Ci sono stati poi molti casi di scienziate brillantissime ingiustamente private dei riconoscimenti che avrebbero meritato, per il  cosiddetto “effetto Matilda”, come Lise Meitner, Rosalind Franklin e Henrietta Lewitt, alle quali non è stato attribuito il Nobel, o Mileva Maric messa in ombra, sfruttata e non rispettata dall’ingombrante marito Albert Einstein. O ancora Jean Jennings, Frances Elizabeth Snyder, Kathleen McNulty, Marlyn Wescoff, Ruth Lichterman e Frances Bilas, le programmatrici del primo computer elettronico general-purpose (ENIAC) presentato nel 1946 ed in grado di eseguire in pochi secondi calcoli che a mano avrebbero richiesto settimane e che i giornali dell’epoca non menzionarono, attribuendo l’invenzione ai due ingegneri John Presper Eckert e John Mauchly. Queste donne si aggiungono a Ada Lovelace (la prima programmatrice della storia) nella lista di scienziate che hanno cambiato la storia dell’informatica. Infine Creola Katherine Johnson, Dorothy Johnson Vaughan, Mary Winston furono rispettivamente la prima donna di colore inserita nel programma di calcolo delle traiettorie della NASA, tra cui la missione Apollo, la prima donna afro-americana a dirigere un gruppo di dipendenti della West Area Computers della NASA e la prima ingegnera nera della NASA (Vedi il film “Il diritto di contare”).

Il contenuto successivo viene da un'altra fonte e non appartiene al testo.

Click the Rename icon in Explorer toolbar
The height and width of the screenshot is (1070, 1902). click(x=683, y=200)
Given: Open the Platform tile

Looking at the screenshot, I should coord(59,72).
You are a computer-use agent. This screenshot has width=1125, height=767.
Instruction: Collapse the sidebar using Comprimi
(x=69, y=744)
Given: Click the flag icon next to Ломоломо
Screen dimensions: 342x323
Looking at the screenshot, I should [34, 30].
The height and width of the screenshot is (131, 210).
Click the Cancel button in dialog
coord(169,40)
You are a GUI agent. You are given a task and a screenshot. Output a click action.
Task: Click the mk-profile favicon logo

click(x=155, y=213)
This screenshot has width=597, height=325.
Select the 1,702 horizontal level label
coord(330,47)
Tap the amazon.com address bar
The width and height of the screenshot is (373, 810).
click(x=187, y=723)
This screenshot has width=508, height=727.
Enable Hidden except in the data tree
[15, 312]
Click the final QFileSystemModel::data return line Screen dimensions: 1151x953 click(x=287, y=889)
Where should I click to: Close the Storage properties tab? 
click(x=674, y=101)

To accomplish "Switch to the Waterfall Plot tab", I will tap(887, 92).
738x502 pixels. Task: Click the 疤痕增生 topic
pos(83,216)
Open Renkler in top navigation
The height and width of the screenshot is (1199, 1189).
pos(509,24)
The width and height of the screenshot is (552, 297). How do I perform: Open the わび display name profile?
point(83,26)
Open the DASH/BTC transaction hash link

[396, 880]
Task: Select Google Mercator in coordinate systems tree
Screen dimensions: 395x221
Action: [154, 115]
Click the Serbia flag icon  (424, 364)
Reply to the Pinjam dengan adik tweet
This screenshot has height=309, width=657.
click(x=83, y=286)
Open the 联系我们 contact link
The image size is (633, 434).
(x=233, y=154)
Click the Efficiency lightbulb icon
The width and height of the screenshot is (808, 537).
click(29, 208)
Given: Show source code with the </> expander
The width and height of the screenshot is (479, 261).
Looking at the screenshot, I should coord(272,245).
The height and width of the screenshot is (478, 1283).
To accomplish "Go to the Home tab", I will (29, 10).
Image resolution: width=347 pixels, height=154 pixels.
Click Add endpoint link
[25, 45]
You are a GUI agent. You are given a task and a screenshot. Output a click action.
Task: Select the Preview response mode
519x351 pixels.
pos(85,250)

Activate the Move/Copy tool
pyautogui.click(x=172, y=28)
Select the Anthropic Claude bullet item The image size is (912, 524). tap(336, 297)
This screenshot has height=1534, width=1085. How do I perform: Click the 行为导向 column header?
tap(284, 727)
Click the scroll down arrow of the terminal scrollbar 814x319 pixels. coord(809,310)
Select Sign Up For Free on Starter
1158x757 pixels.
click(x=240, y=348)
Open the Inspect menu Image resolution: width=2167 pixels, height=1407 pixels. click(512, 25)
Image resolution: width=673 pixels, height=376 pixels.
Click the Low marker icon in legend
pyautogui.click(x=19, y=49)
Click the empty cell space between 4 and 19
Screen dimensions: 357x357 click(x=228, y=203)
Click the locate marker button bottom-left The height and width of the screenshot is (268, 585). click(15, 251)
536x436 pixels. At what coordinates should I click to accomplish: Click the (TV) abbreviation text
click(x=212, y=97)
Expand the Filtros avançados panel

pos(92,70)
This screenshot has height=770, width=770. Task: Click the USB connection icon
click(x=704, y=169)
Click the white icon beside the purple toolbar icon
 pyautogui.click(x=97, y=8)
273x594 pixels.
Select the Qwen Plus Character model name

Donne, numerose donne che non hanno fatto parte della storia e certamente non per mancanza di capacità. Grazie a loro, il ruolo delle donne nella società e nella scienza non può più essere ignorato e, anche se il valore delle donne merita di essere riconosciuto ogni giorno, l’8 marzo è comunque un’occasione per celebrare le loro conquiste, ma anche per riflettere sulle barriere ancora esistenti e su quanto resta da fare per una reale parità di genere perché il progresso non potrà essere completo fino a quando il talento, l’impegno e le scoperte delle donne non verranno riconosciuti al pari di quelli degli uomini.

2 risposte

  1. Complimenti alla dottoressa Gambarini che con codesto articolo ha saputo esporre con grande qualità le storie di queste rivoluzionarie donne.

  2. Ormai Silvia è garanzia di articoli mai scontati, sempre interessanti e ricchi di spunti su cui riflettere. Grazie Silvia! In questo giorno di celebrazione dei diritti delle donne, sia quelli già acquisiti, che quelli che speriamo arrivino presto, e’ stata una lettura di grande ispirazione.